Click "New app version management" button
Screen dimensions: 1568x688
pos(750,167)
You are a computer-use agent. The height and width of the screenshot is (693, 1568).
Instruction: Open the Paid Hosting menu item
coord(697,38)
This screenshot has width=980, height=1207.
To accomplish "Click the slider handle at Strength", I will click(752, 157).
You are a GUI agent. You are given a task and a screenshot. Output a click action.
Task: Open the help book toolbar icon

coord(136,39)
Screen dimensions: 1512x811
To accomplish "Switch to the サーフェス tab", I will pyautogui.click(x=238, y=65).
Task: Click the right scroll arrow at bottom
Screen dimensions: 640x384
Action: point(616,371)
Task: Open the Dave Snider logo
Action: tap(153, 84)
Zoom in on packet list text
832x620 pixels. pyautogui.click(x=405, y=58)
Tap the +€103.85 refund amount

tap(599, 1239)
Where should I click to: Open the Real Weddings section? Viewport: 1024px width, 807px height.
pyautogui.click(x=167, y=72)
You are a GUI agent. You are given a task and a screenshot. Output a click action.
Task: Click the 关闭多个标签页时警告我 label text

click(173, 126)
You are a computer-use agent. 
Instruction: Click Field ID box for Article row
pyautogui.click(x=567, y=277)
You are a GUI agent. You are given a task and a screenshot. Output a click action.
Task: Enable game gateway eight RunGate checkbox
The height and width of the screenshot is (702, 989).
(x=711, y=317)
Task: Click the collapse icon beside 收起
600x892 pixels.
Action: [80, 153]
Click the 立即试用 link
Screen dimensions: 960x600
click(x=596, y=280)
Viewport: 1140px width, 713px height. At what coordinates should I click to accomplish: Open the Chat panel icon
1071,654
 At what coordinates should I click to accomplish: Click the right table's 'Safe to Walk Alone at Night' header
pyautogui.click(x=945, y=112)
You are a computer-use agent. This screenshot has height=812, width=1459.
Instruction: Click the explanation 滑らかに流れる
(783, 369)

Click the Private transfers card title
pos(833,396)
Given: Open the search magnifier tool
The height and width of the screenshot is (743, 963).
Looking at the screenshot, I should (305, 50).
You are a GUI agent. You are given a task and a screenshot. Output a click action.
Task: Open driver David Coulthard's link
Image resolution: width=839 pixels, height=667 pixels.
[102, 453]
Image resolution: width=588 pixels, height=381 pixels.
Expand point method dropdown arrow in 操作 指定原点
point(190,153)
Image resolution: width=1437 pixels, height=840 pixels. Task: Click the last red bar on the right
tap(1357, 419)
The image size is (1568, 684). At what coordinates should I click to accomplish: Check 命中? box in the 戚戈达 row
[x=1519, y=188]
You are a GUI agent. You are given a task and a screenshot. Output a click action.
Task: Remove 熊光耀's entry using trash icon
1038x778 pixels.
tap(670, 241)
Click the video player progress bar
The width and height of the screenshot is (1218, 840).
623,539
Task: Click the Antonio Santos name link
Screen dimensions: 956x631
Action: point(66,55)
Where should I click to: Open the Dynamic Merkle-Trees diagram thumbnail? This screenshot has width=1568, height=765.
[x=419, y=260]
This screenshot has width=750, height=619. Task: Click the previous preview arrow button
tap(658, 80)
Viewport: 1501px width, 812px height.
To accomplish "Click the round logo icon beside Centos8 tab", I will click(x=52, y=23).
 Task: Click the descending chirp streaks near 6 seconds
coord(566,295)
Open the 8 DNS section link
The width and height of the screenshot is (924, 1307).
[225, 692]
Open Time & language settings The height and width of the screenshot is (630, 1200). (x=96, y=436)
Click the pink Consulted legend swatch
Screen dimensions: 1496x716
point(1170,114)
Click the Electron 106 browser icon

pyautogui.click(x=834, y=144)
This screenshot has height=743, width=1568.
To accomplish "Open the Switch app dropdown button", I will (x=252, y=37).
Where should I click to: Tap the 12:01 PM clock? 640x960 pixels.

---

**PROBLEM:**
Take each line above that contains "beside" and copy it out.

**RESPONSE AREA:**
Task: Click the collapse icon beside 收起
To accomplish "Click the round logo icon beside Centos8 tab", I will click(x=52, y=23).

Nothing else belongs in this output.